-- START --

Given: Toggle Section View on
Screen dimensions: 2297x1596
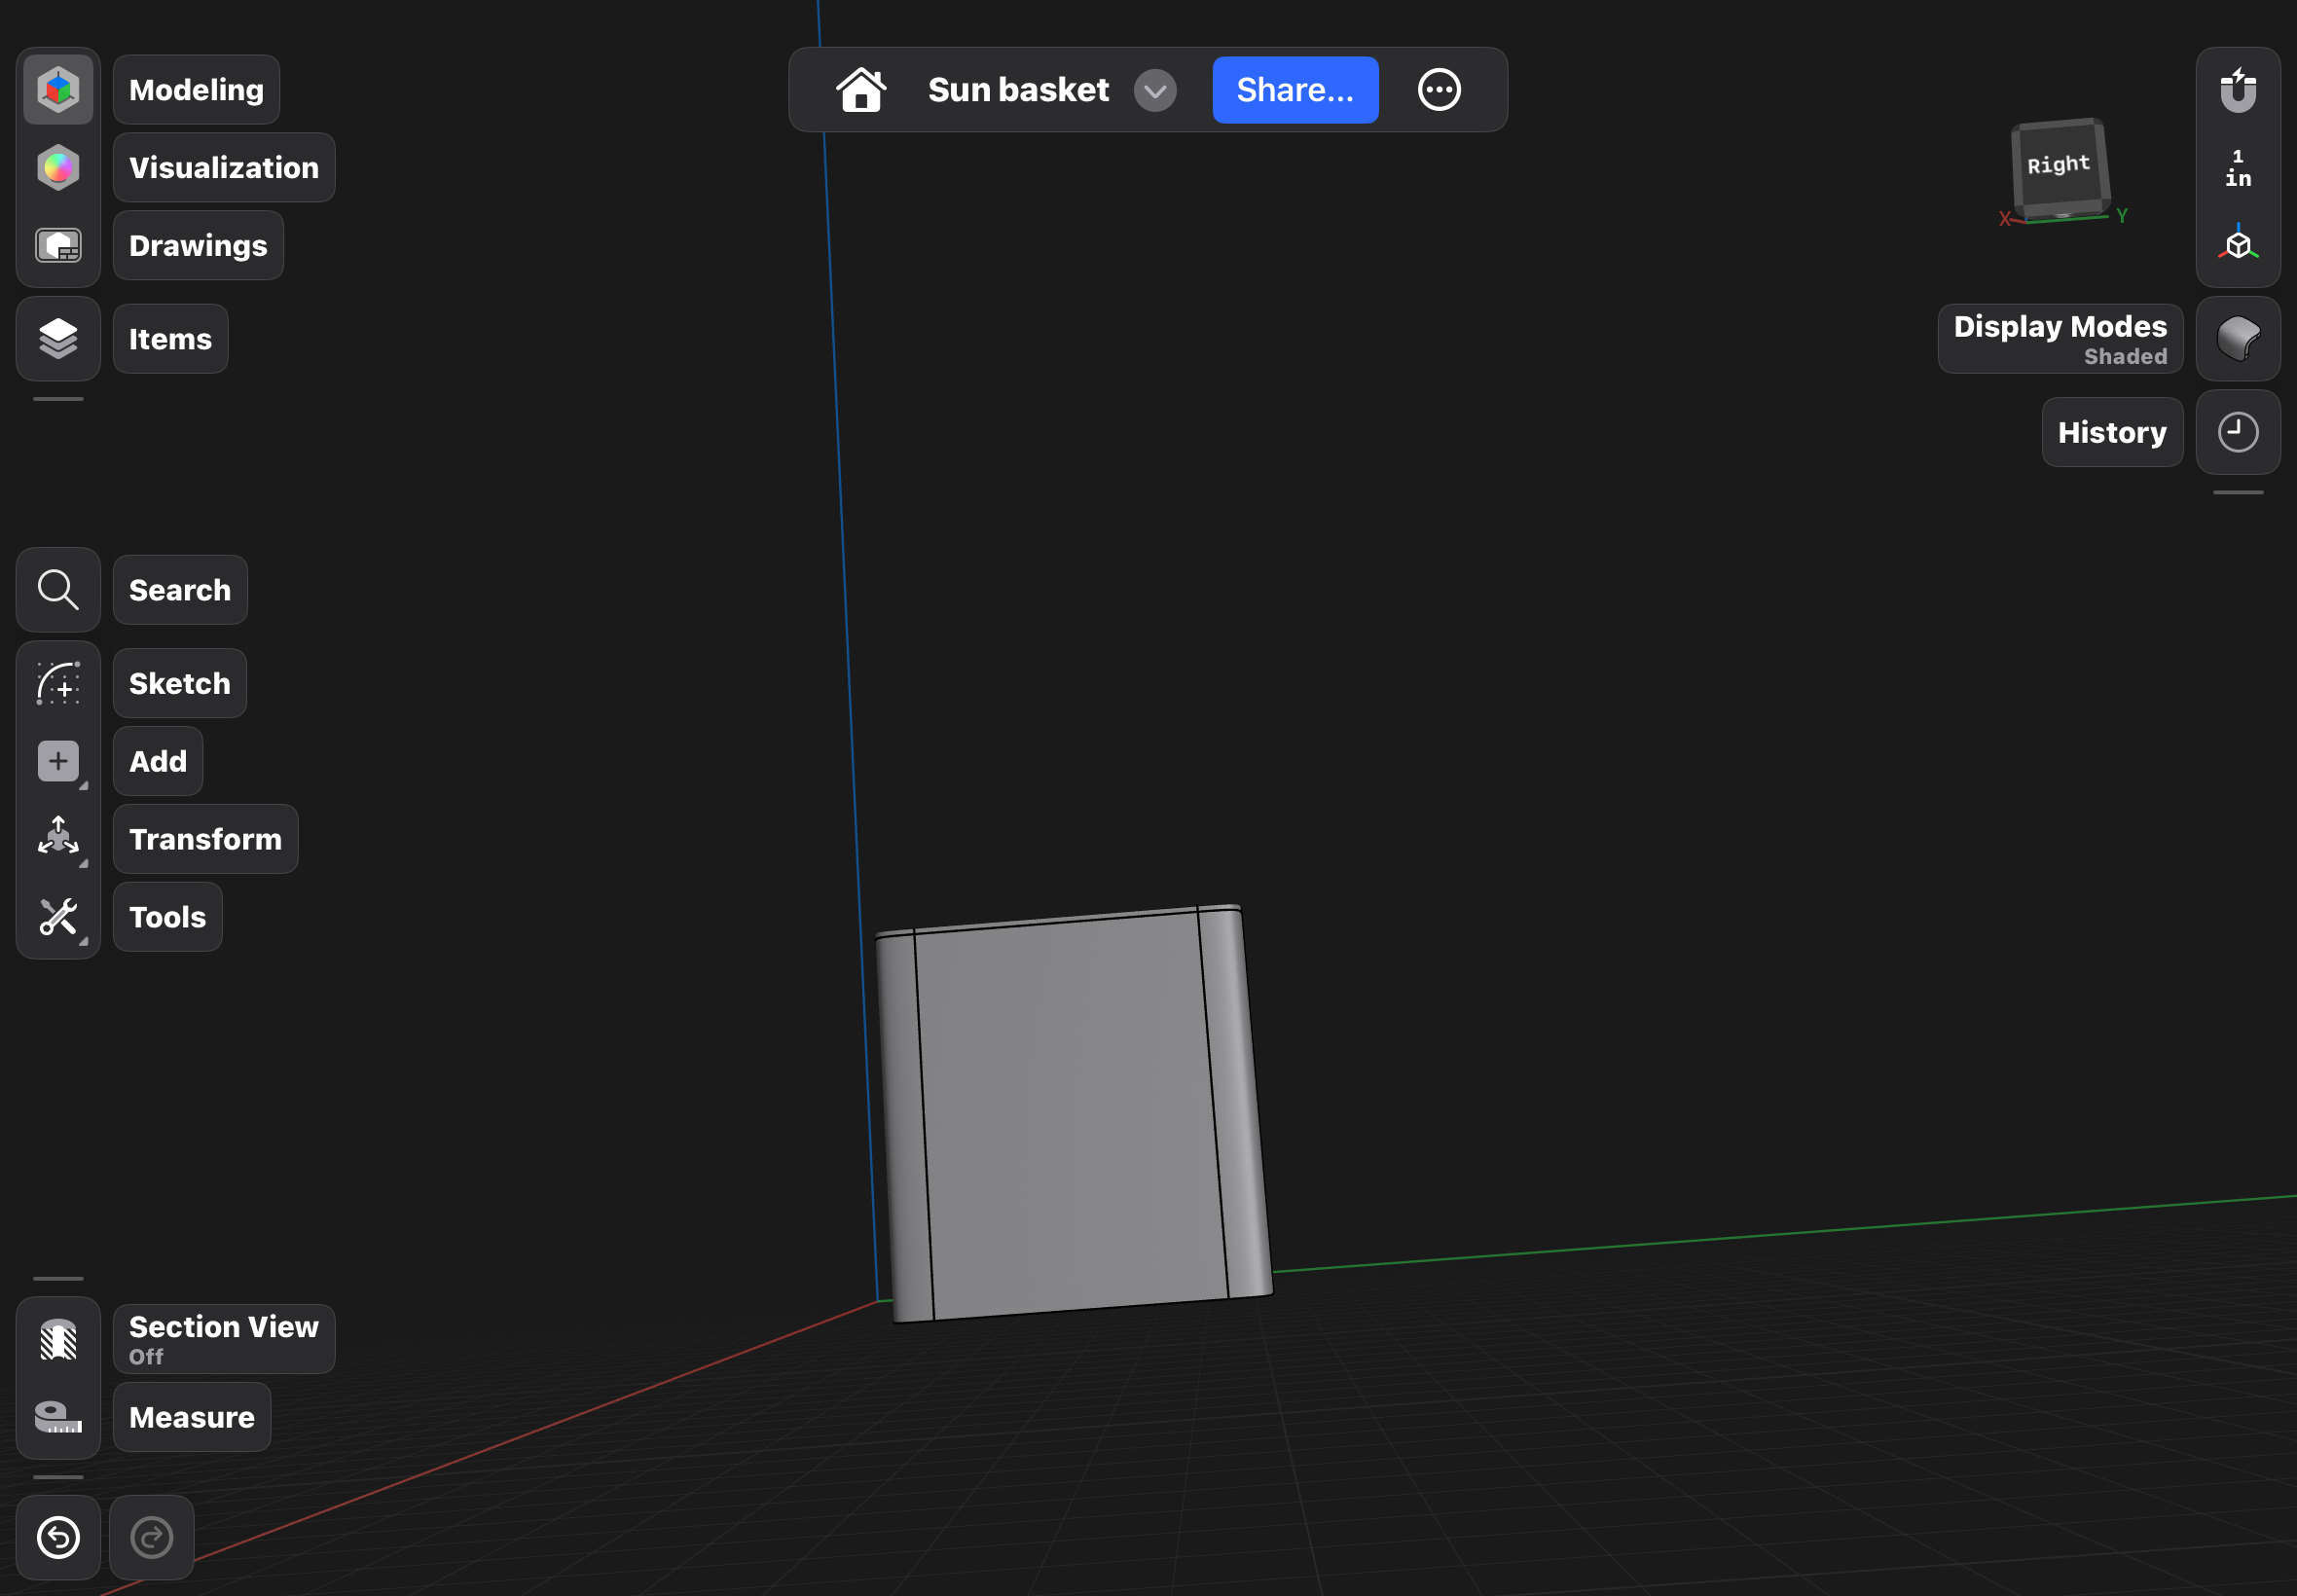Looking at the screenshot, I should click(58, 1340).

-- END --
-- START --

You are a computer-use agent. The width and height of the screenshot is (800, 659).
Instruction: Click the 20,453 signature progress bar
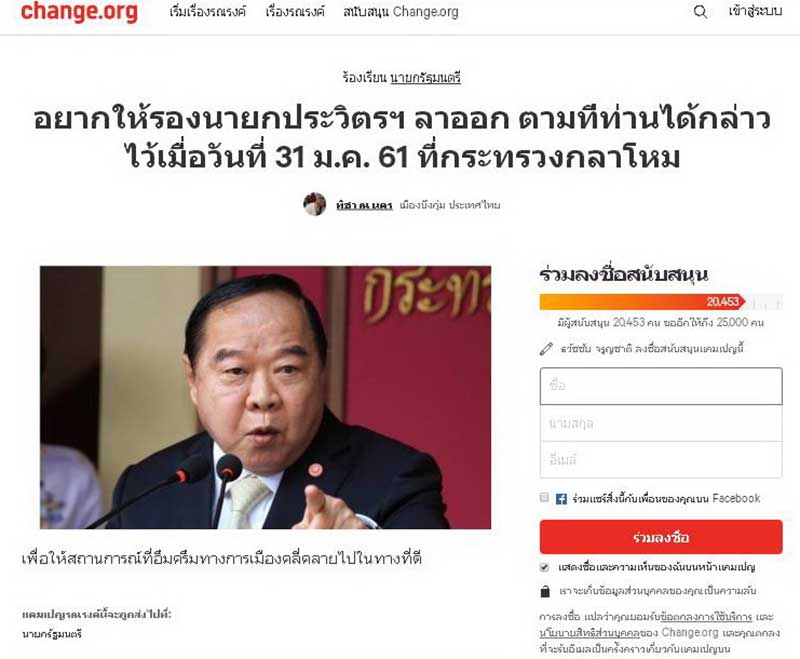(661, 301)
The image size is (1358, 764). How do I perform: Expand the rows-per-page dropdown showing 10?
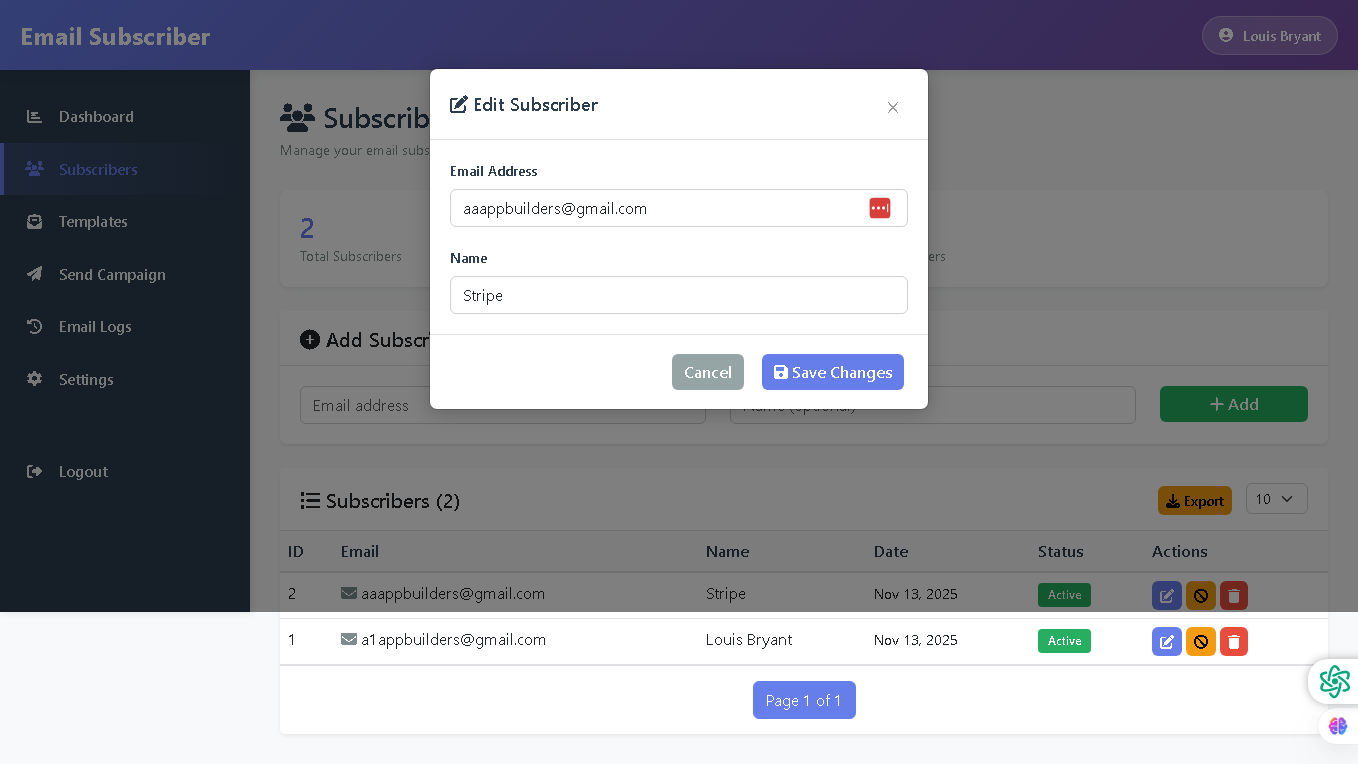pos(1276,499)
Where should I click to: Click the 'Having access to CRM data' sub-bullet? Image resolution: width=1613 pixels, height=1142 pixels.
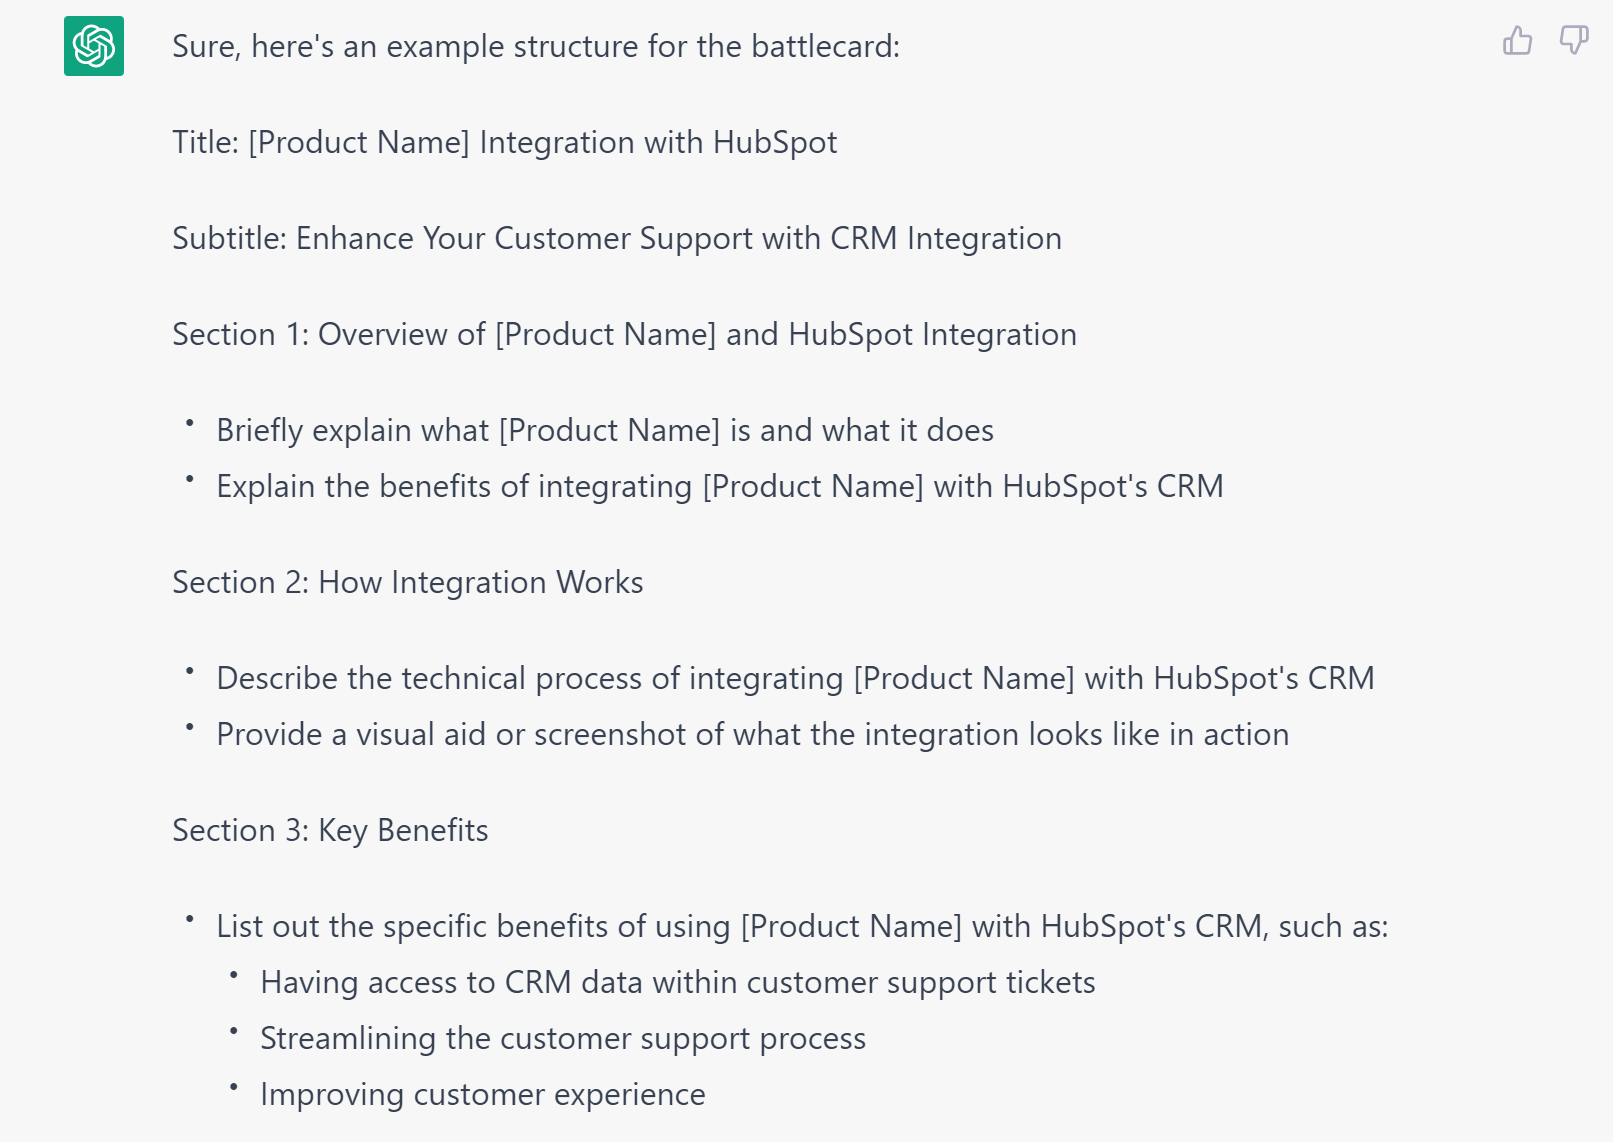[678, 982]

-- END --
-- START --

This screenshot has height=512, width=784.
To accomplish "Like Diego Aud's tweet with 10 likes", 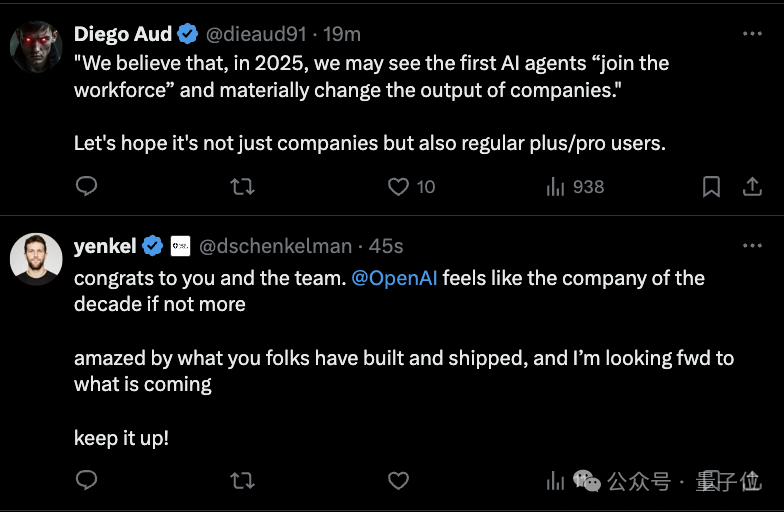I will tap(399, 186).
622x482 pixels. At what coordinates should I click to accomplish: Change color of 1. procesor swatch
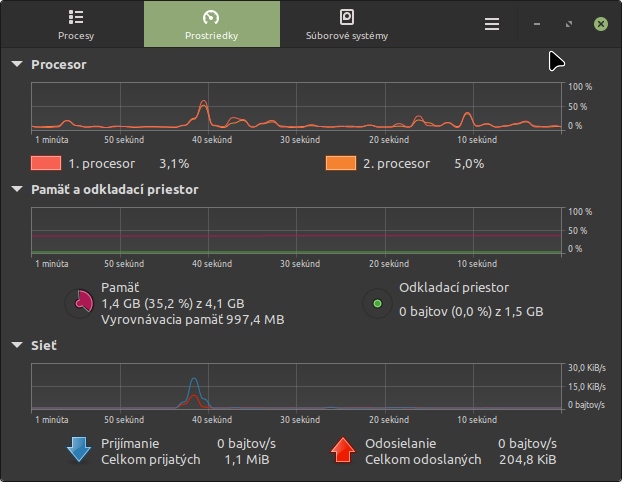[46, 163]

-- END --

Task details: Update everything from the line containing "You are a computer-use" down to the line containing "pos(1276,499)" by swapping "dropdown" for "drop-down menu" and keeping the rest as it is. Give only those lines, with the pictures left out.

Solution below:
You are a computer-use agent. The width and height of the screenshot is (800, 659).
Instruction: Click the 20,453 signature progress bar
(661, 301)
The image size is (1358, 764). How do I perform: Expand the rows-per-page drop-down menu showing 10?
pos(1276,499)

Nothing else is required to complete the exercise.